1. Aufriß
(von Reinhard Hohmann)
Allgemein geht man davon aus, dass 70 % der Kenntnisse und Fähigkeiten, die ein
Mensch im Laufe eines Lebens erwirbt, nicht aus formalen Bildungsgängen, also
z.B. aus der Schule, stammen, sondern aus privatem, selbstgesteuertem Lernen
oder aus dem Lernen "nebenbei". Die meisten Menschen lernen den Umgang mit dem
Computer nicht in Kursen der Erwachsenenbildung, sondern privat durch Üben,
Ausprobieren oder durch die Hilfe von Freunden usw. Ähnlich ist es in der
Erziehung: Wie man ein Kind erzieht, lernt man nicht oder nur in geringem Umfang
in Schule und Erwachsenenbildung, sondern meistens "en passant" und am
allermeisten durch die eigenen Erfahrungen, die man gemacht hat.
Die so erworbenen "skills" finden gegenwärtig große Beachtung, weil man
herausgefunden hat, dass sie oft im Beruf und im Alltag wichtiger und besser
anzuwenden sind als Schulabschlüsse und Zertifikate.
Aus dieser Erfahrung heraus entsteht die Frage, wie man Kenntnisse und
Fähigkeiten Erwachsener besser anerkennen (akkreditieren) und vielleicht sogar
zertifizieren kann. Wenn das gelingt, hat es auch einen hohen
volkswirtschaftlichen Nutzen und könnte sich bis in das Schulwesen hinein
auswirken. Viel Langeweile in der Schule könnte vermieden werden, wenn Schüler
nicht mehr Kurse besuchen müßten, die nur solches Wissen vermitteln, das sie
schon haben.
Ein anderes typisches Beispiel aus Deutschland: Um Erzieherin in einem
Kindergarten zu werden, muss man hier eine fünfjährige Ausbildung absolvieren.
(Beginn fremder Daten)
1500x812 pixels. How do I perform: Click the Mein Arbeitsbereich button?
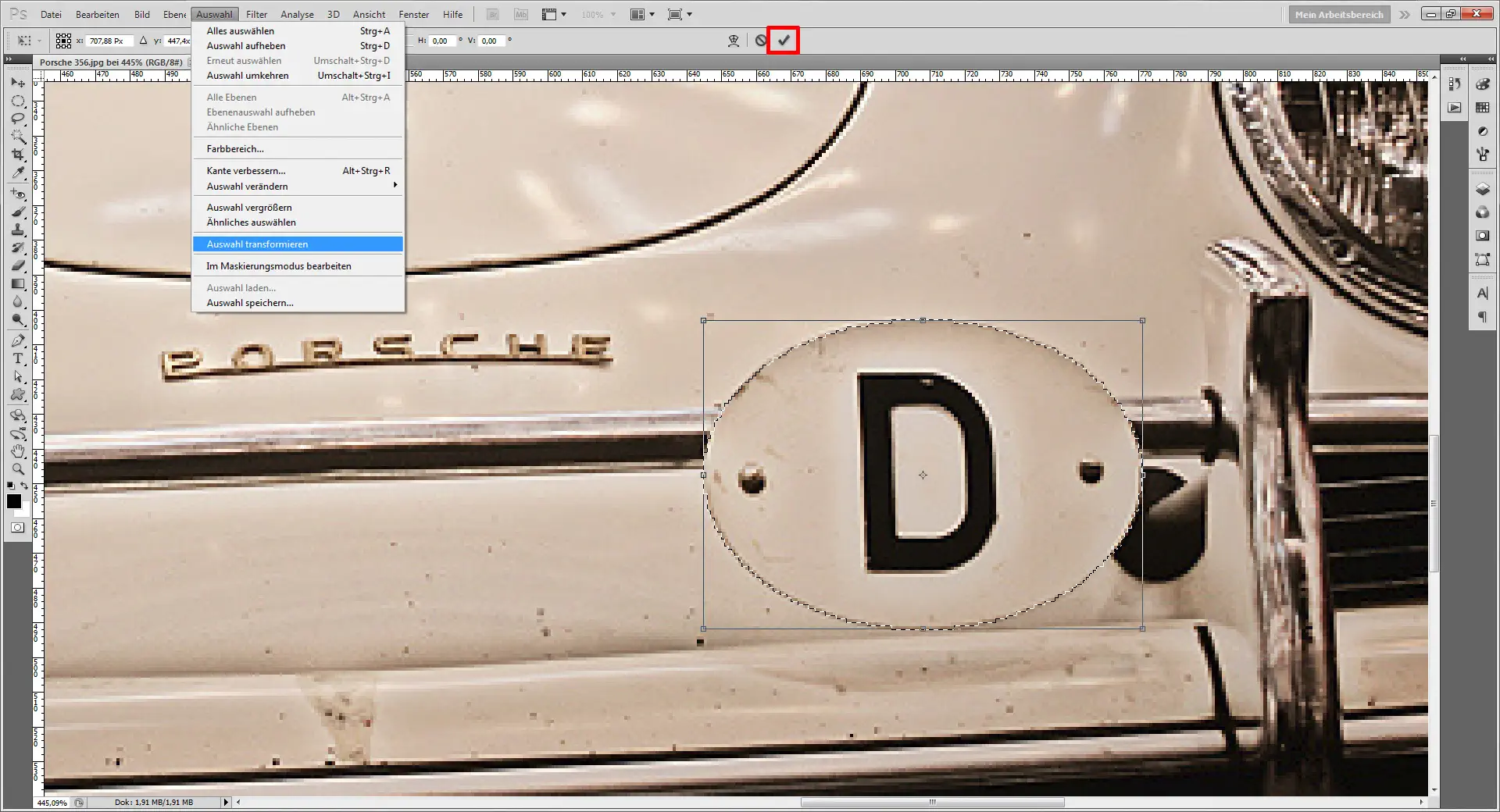click(x=1338, y=13)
Sie endet mit einem staatlichen Diplom. Es gibt Gegenden in Deutschland, wo
Erzieherinnen fehlen. Dort hat man sich Gedanken darüber gemacht, ob nicht auch
Mütter, die über große Erfahrungen in der Erziehung ihrer Kinder verfügen, diese
Aufgabe übernehmen könnten. Deshalb stellt sich das Problem: Wie läßt sich
herausfinden, was diese Mütter bereits können und was sie noch lernen müssen? -
Darf man auf eine vorherige Schulbildung verzichten, die angehende Erzieherinnen
mitbringen müssen (in Deutschland ist das die sog. "Mittlere Reife"). Wie müssen
geeignete Tests aussehen? Offenbar reicht es nicht allein, auf die "Praxis" zu
verweisen, denn es gibt "gute" und "schlechte" Praxis.
Die Tagung von Budapest soll Beiträge aus den sechs beteiligten europäischen
Ländern zur Bewertung und Anerkennung informeller und nicht-formeller
Bildungsgänge zusammentragen und mithelfen, dass auf nationaler Ebene neue Wege
zur Anerkennung des Lernens gegangen werden.
2. Die Beiträge
Aus deutscher Sicht hat Reinhard Hohmann die aktuelle erwachsenenpädagogische Diskussion zusammengefaßt.
In Form einer Fallstudie hat Reinhard Hohmann die Kompetenz-Karte für Erzieherinnen vorgestellt. Über dieses Beispiel ist in Budapest ausführlich diskutiert worden.
Aus polnischer Sicht hat Joanna Kopacz die Unterrichtssupervision und das
Portfolio als Qualifikationsnachweis für Lehrkräfte in der
Erwachsenenbildung beschrieben.
Elisabeth Omran-Wappelshammer vom Österreichischen Institut für Erwachsenenbildung fragt kritisch nach der
Objektivität von Zertifizierungen in der Pädagogik und beschreibt ein Modell der
Kompetenz-Entwicklung für die Freiwilligen-Arbeit.